A “cancer care review” is a conversation between an adult patient recently diagnosed with cancer and their primary care practitioner, either general practitioner (GP) or practice nurse, soon after a diagnosis of cancer. Cancer care reviews (CCRs) were introduced in the UK in 2003. In recent years there have been review articles evaluating similar care assessments and plans such as holistic needs assessments, treatment summaries and survivorship care plans but there has been limited formal academic evaluation of CCRs.

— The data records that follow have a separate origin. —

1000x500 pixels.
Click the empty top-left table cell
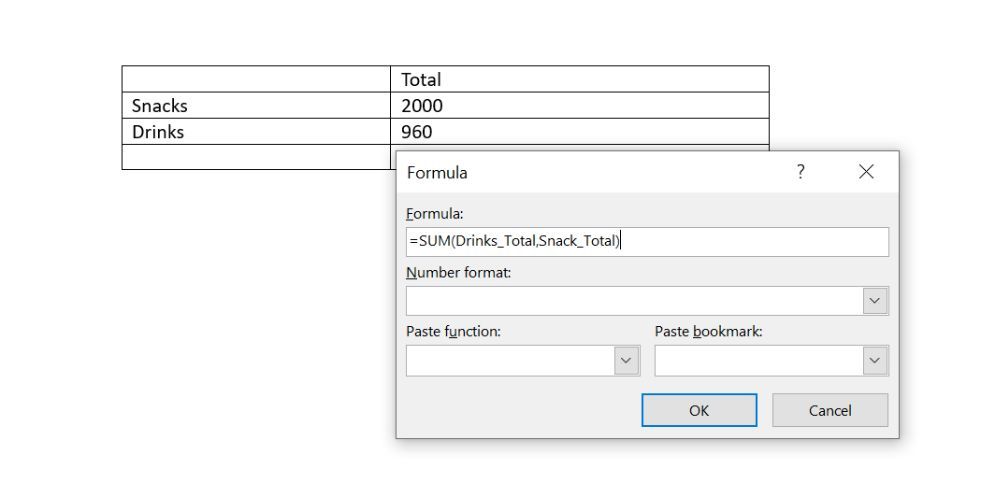(x=256, y=80)
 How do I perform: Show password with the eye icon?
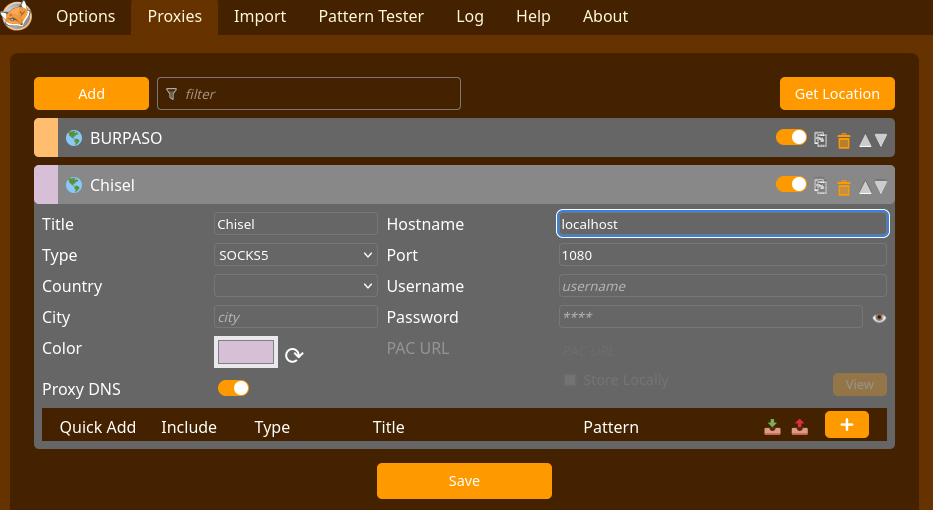[879, 318]
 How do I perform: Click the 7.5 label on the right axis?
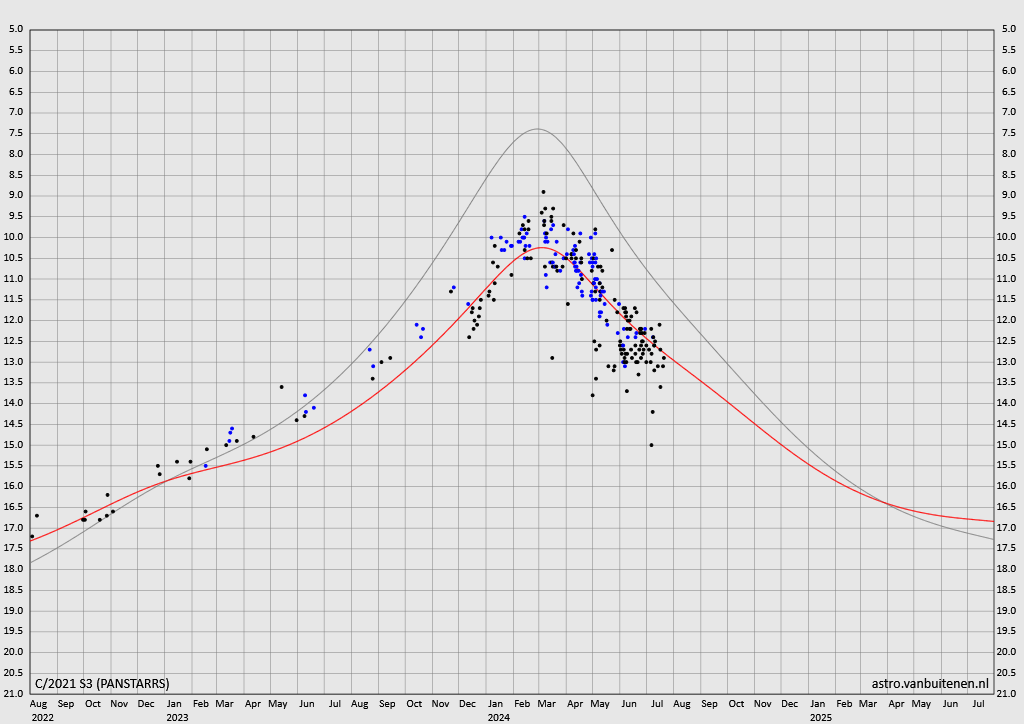[x=1008, y=133]
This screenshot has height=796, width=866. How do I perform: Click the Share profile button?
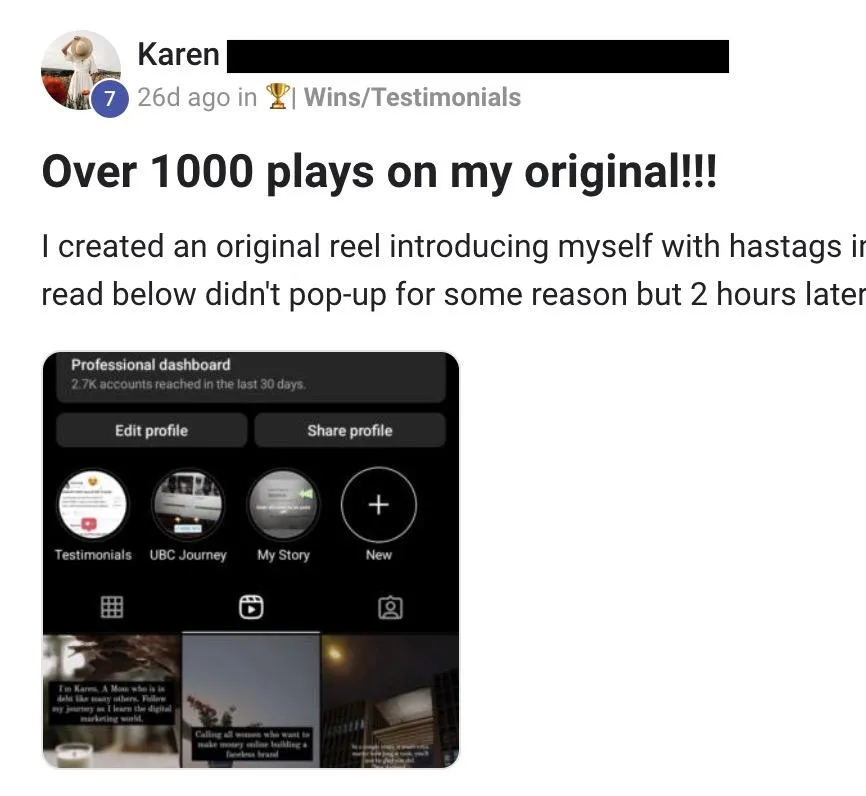coord(350,430)
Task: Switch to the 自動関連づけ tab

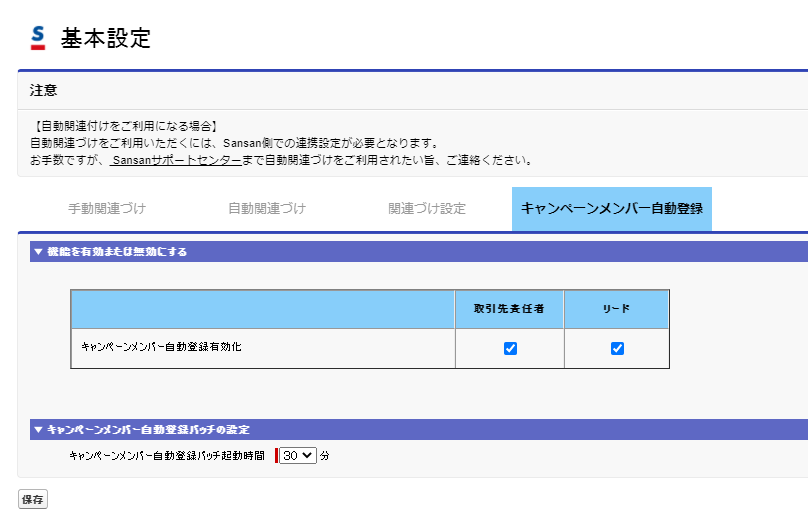Action: pyautogui.click(x=267, y=209)
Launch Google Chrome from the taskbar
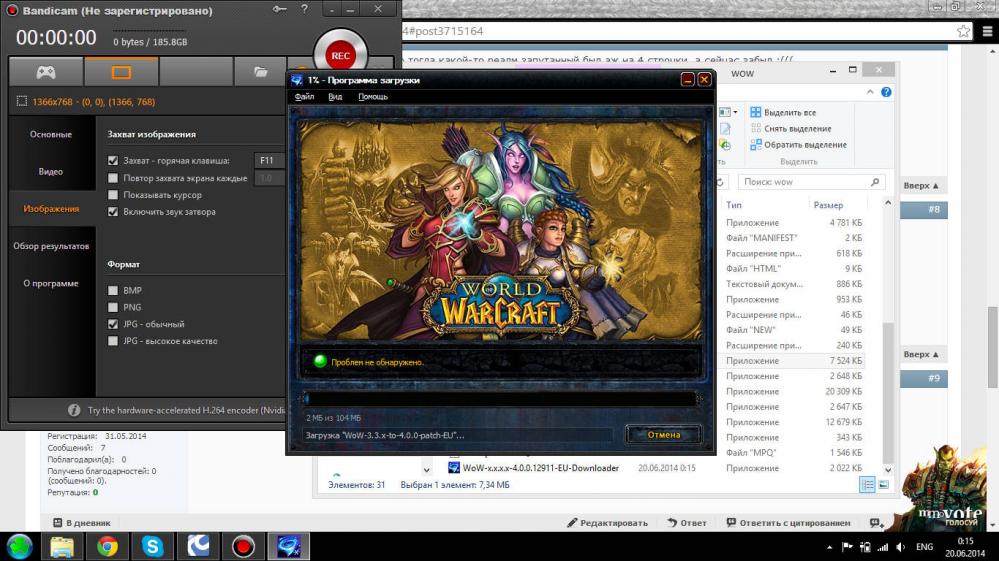 pos(107,546)
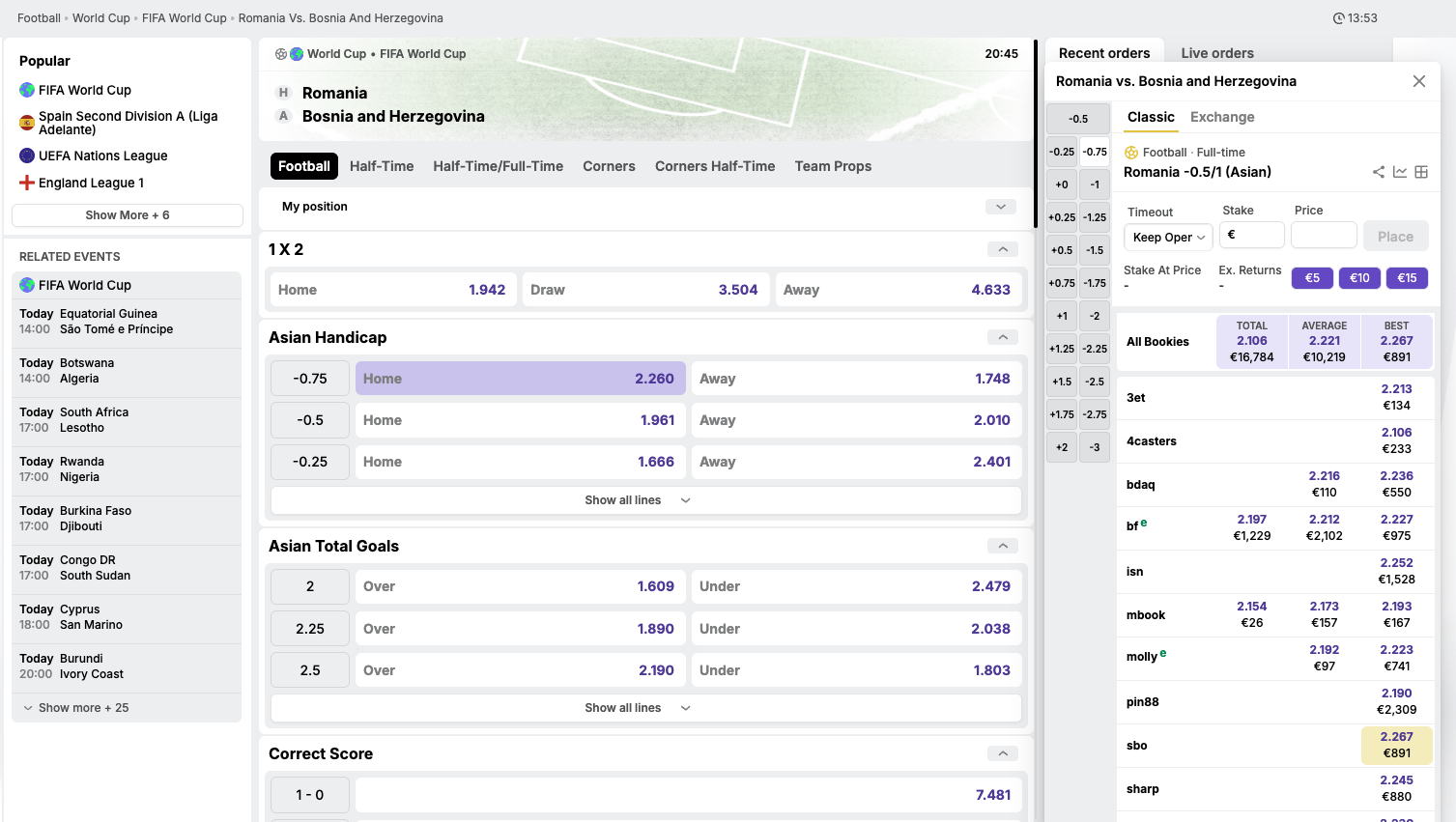Image resolution: width=1456 pixels, height=822 pixels.
Task: Click inside the Stake input field
Action: 1251,235
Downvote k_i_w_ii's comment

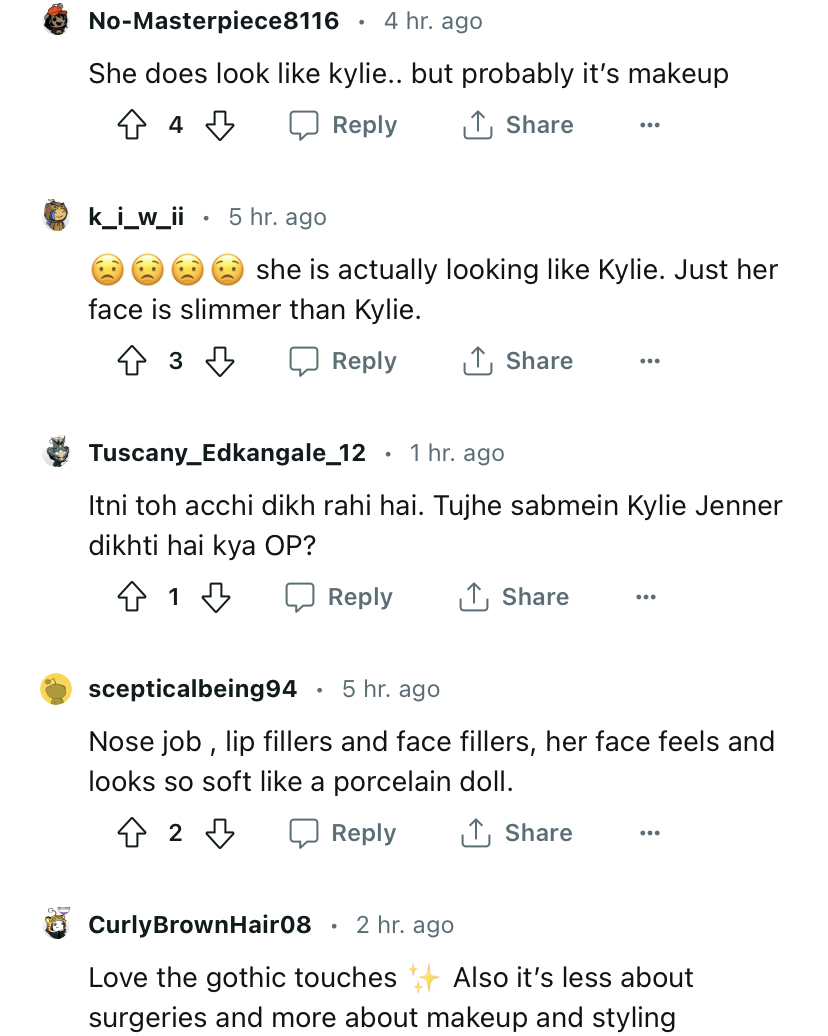220,361
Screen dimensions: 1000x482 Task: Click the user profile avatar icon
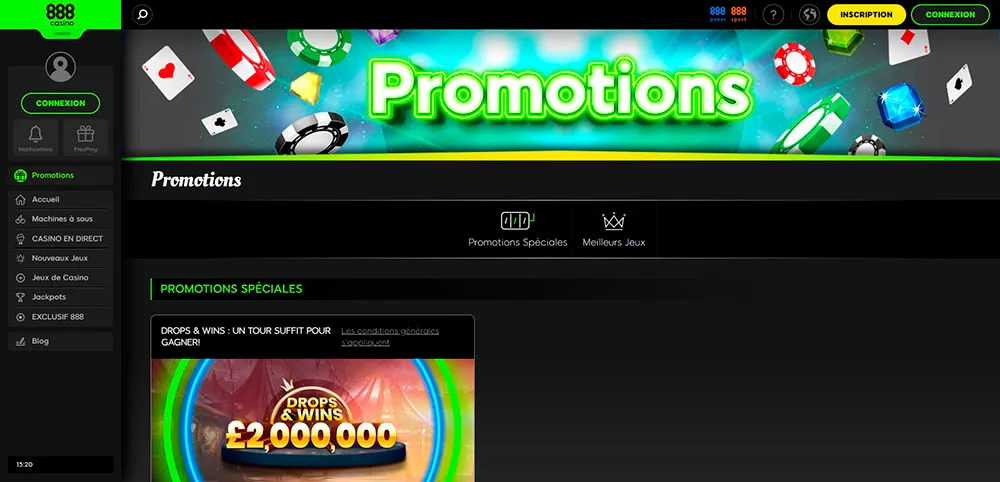pos(61,67)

For adults who are living with and beyond cancer, this scoping review aims to answer the following research questions: 1. What methodology and validated outcome measures have been used to evaluate CCRs?2. What is the evidence that CCRs improve quality of life or patient symptoms?3. What are the views of patients, their carers, and healthcare professionals on CCRs?

Approach

A scoping review was centred on population of adults who are living with and beyond cancer, a concept of cancer care reviews, and context of English language primary and secondary quantative and qualitative research. Five databases were searched including Medline, Embase, PsychINFO, Scopus and Web of Science. Records were screened initially at title and abstract level by DPG and TA independently before screening at full text level.

Findings

After removing duplicates, 3552 unique articles were found and after full text screening, 6 articles were identified. There were no papers on evaluation of CCRs and no papers showing improvement in patient symptoms or quality of life. Views of GPs and practice nurses were captured through qualitative research. GPs and practice nurses felt that CCRs were a tick-box exercise, and 53-60% found CCRs useful for clinical care. They said they had inadequate time to deliver cancer care whilst others found inadequate care coordination between primary care and secondary care which was echoed by patients. Interviews with patients found few recalled CCRs and those that recalled one did not find it particularly helpful. Partners of patients would welcome CCRs to keep themselves informed and raise personal health concerns.

Consequences

There was no research to evaluate cancer care reviews via rigorous methodology or validated outcomes and no research measuring the effect on patient symptoms and quality of life. Current research is mainly qualitative research on stakeholders’ views including patients, their partners, policymakers, and GPs. Further studies should aim to identify ways to evaluate cancer care reviews and the effect on patients. Future studies with stakeholders would identify difficulties in delivering CCRs during the COVID-19 pandemic.

Submitted by: 
Dipesh Gopal
Funding acknowledgement: 
Dipesh Gopal is an In-Practice Fellow supported by the Department of Health and Social Care and the National Institute for Health Research. The views expressed are those of the authors and not necessarily those of the NHS, the NIHR or the Department of Health.